Key points about the fine:
- It is a flat penalty, not per-day. Whether you overstayed by one day or six months, the base fine is the same $964.
- It is tied to the SBU. When Ecuador raises its minimum wage (which happens every January), the fine amount increases automatically. In 2025, the same fine was $940 (2 x $470). In 2024, it was $920 (2 x $460).
- It is assessed at departure. Most overstayers discover the fine when they try to leave Ecuador. Immigration officers at the airport or border crossing will flag your overstay and require payment before you can exit.
- It is non-negotiable. There is no appeals process for the base fine amount. You cannot argue your way out of it.

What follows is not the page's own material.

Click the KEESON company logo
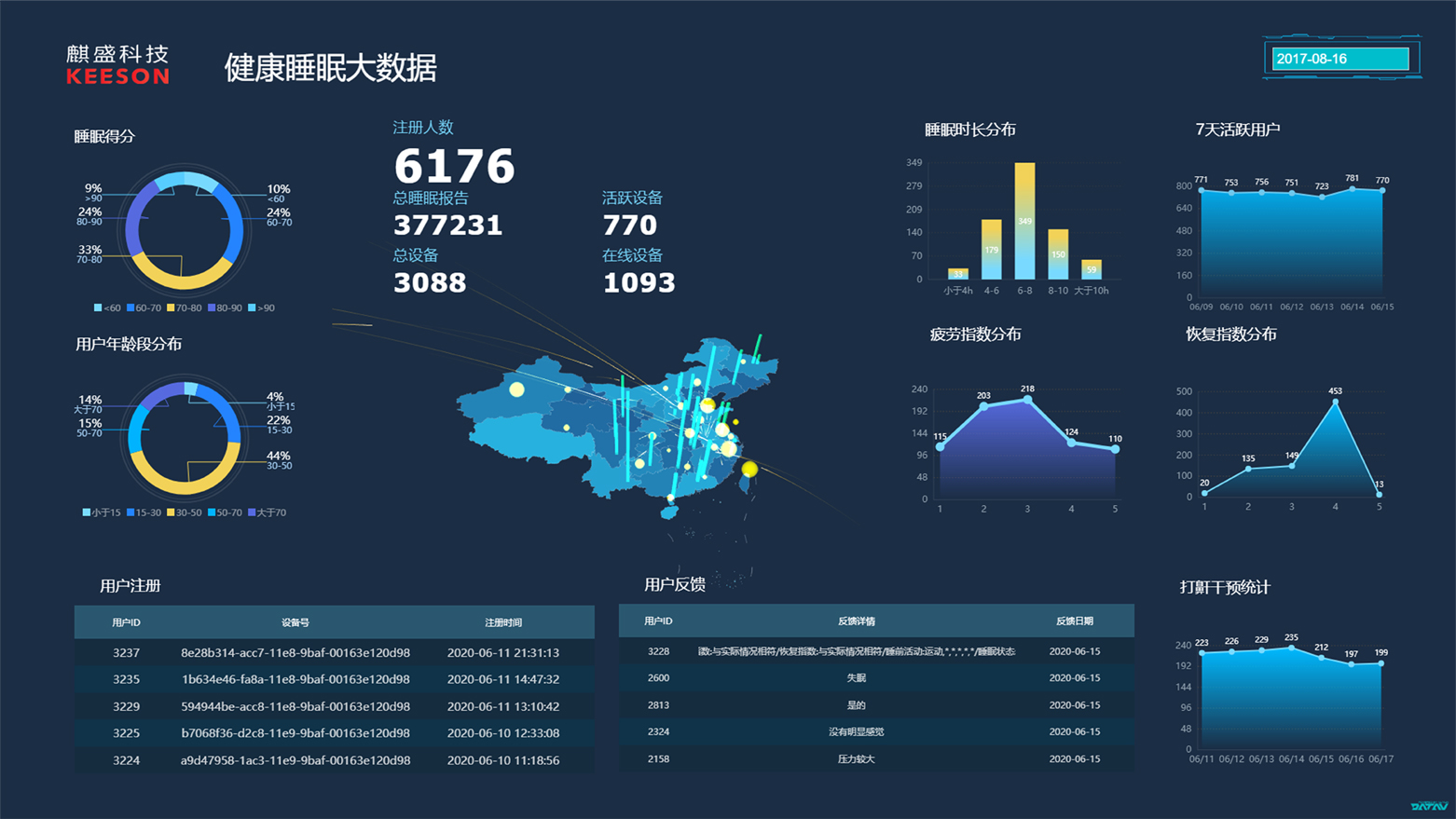Screen dimensions: 1456x819 point(117,65)
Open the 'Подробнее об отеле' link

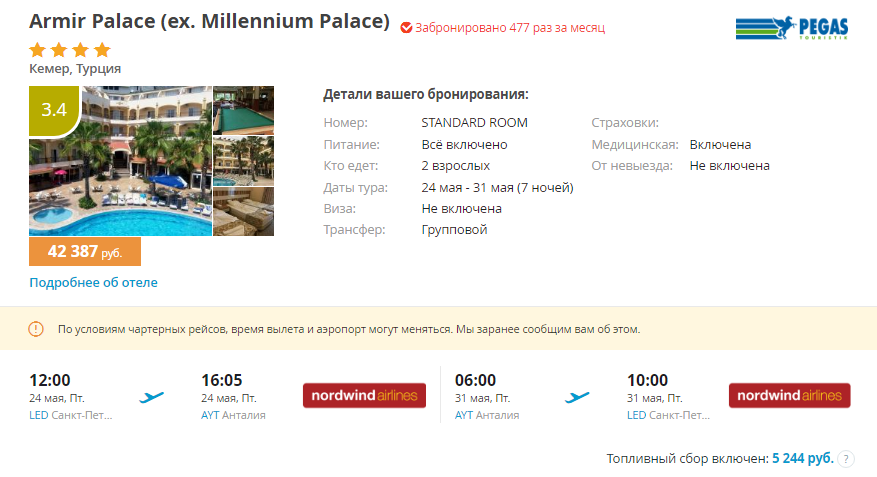pos(93,282)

The October 2025 LOMH Reform: What Changed
The October 2025 reform to the LOMH changed how Ecuador classifies immigration violations. The reformed Article 170 now categorizes offenses into three tiers:
- Minor offenses - short overstays, administrative irregularities
- Serious offenses - prolonged overstays, visa misuse
- Very serious offenses - fraudulent marriages for immigration purposes, facilitating irregular entry
The practical effect for tourists is that a short overstay and a year-long overstay are no longer treated identically at the enforcement level. The reform gives immigration authorities more discretion to escalate consequences for prolonged or repeated violations. This is new. Previously, the system was more binary - you were either in status or you were not.

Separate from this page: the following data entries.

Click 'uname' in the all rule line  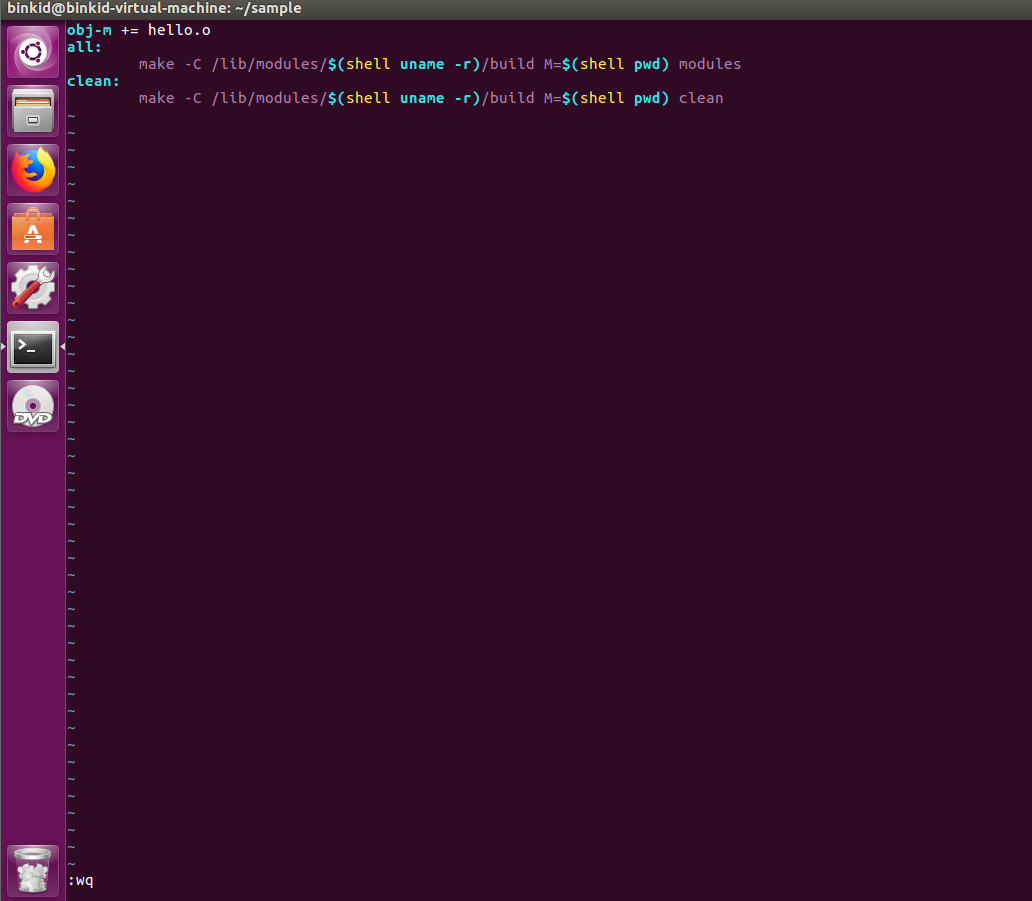(421, 64)
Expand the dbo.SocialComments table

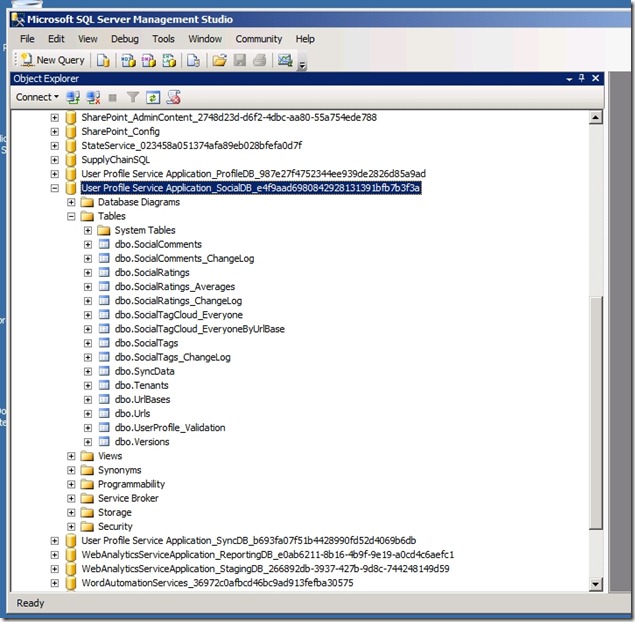[x=88, y=244]
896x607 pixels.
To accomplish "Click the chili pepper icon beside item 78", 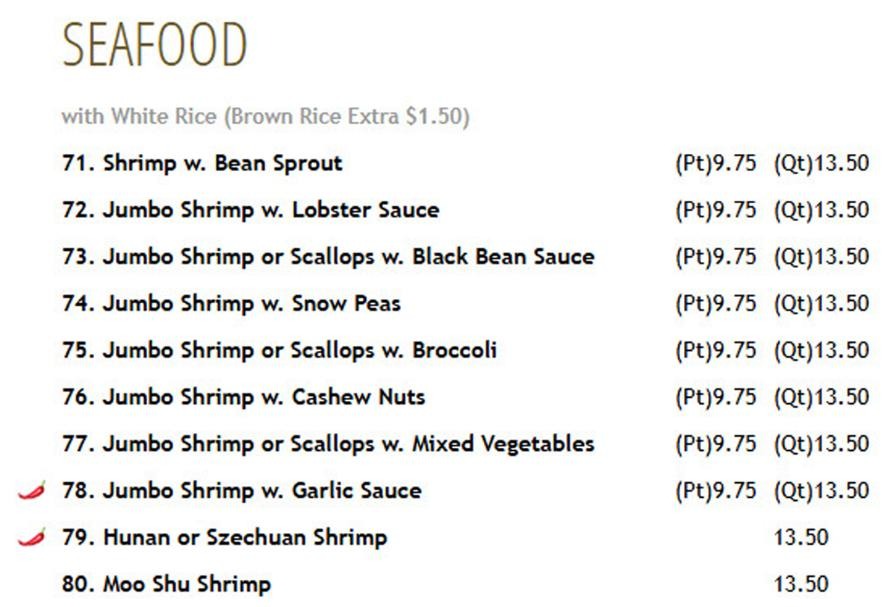I will pos(31,491).
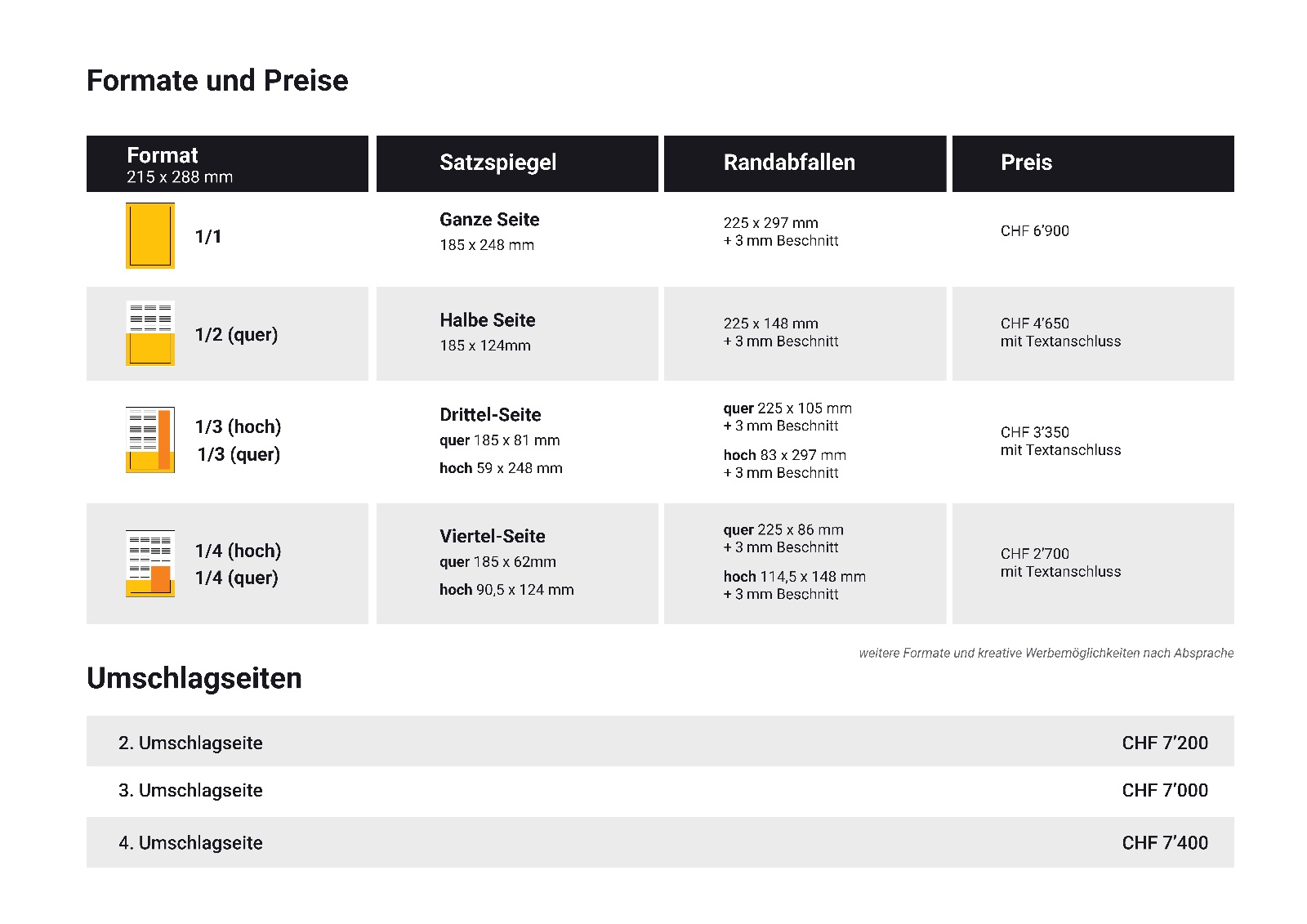Click the '2. Umschlagseite' row label
The width and height of the screenshot is (1307, 924).
[x=190, y=743]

What Happens at the Airport
Here is the typical sequence when an overstayer tries to leave Ecuador:
- Immigration flags your passport. The officer sees your entry date, calculates the overstay, and informs you of the fine.

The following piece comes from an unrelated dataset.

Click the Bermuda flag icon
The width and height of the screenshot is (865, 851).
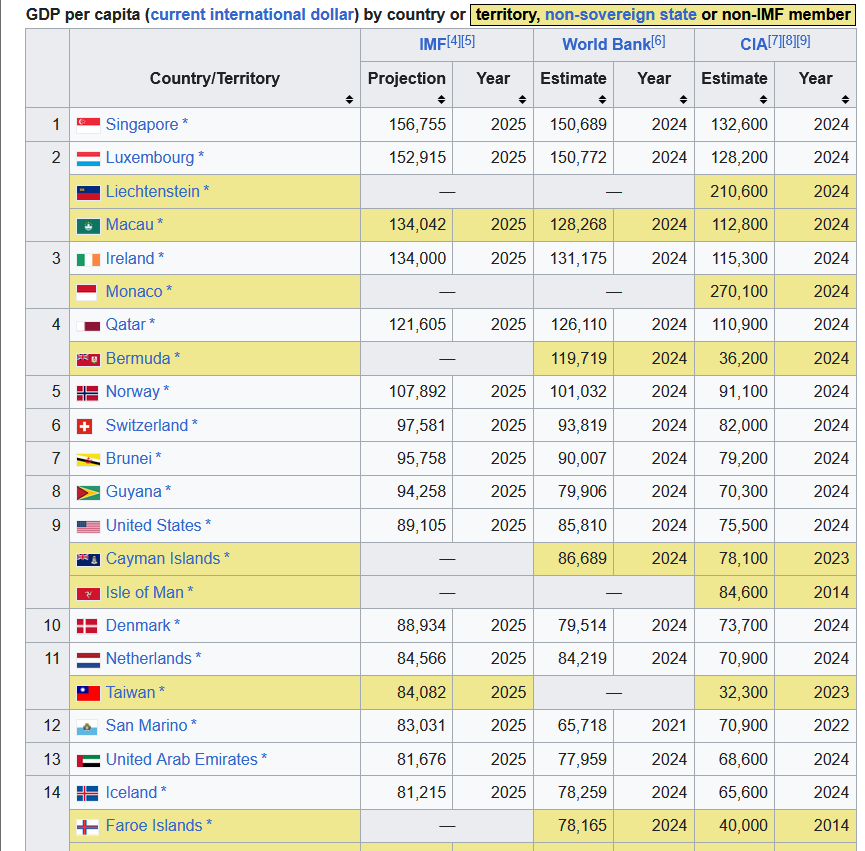coord(88,360)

- You must pay on the spot or at a designated bank. Payment is typically required before you can board your flight. Some airports have bank offices where you can pay immediately. If not, you may need to leave the airport, pay at a bank, return with the receipt, and rebook your flight.
- You receive a receipt and clearance. Once paid, immigration processes your departure. The fine payment is recorded in Ecuador's migration system.
Do not assume you can handle this in 30 minutes before your flight. We have seen clients miss flights because they did not account for the payment process. If you know you are overstaying, resolve the fine before your departure day.
Can You Return to Ecuador After an Overstay?
This is where the real anxiety lives, and where the most misinformation circulates. Here is what the law actually provides:
If You Pay the Fine
Paying the overstay fine and departing voluntarily is the best outcome. After payment, you are typically granted approximately 30 days to leave Ecuador in a regularized status. This voluntary departure prevents an entry ban from being placed on your record.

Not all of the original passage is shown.